Lactobacillus brevis T2102 suppresses the growth of colorectal cancer cells by activating SIRT1

• Establishment of a system for screening substances that activate the SIRT1 promoter.
• Identification of Lactobacillus brevis T2102 as a SIRT1-activating strain.
• Cancer growth suppression by T2102 through inactivating β-catenin.
• Transcriptional repression of hTERT gene by T2102.
• Cellular senescence induction by T2102.

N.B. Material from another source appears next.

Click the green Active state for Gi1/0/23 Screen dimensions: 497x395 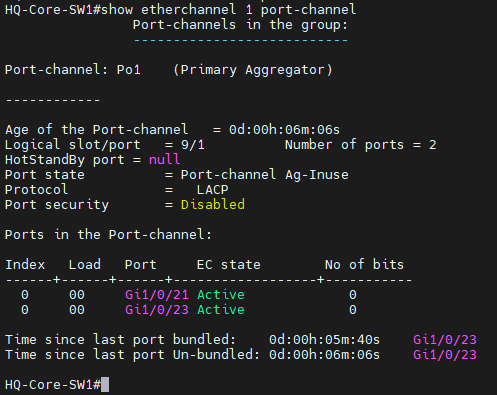[221, 310]
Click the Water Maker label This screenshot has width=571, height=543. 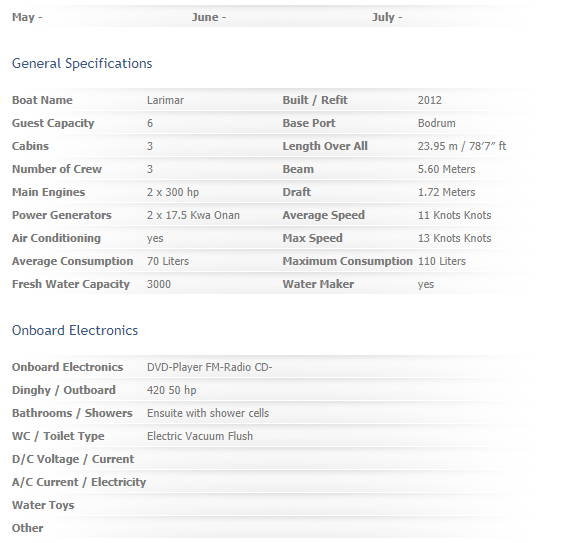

SIRT1 is known to have critical functions in the maintenance of homeostasis and cell survival, and it confers anti-ageing effects on cells and tissues. To identify novel foods and food ingredients with potential anti-ageing functions, a novel system for screening substances that activate the SIRT1 promoter in human colorectal cancer cells was established. We screened several lactic acid bacteria (LAB) and identified Lactobacillus brevis T2102 as a SIRT1-activating strain of LAB. T2102 inactivated β-catenin through SIRT1-mediated deacetylation and consequently suppressed the growth of the human colorectal cancer cell line DLD-1. Furthermore, T2102-induced degradation of β-catenin repressed transcription of the human telomerase reverse transcriptase (hTERT) gene, one of the target genes of β-catenin, which led to the induction of cellular senescence and concomitant growth suppression of DLD-1. These results indicate that SIRT1-activating T2102 might be a promising candidate for developing novel functional foods with anti-cancer properties.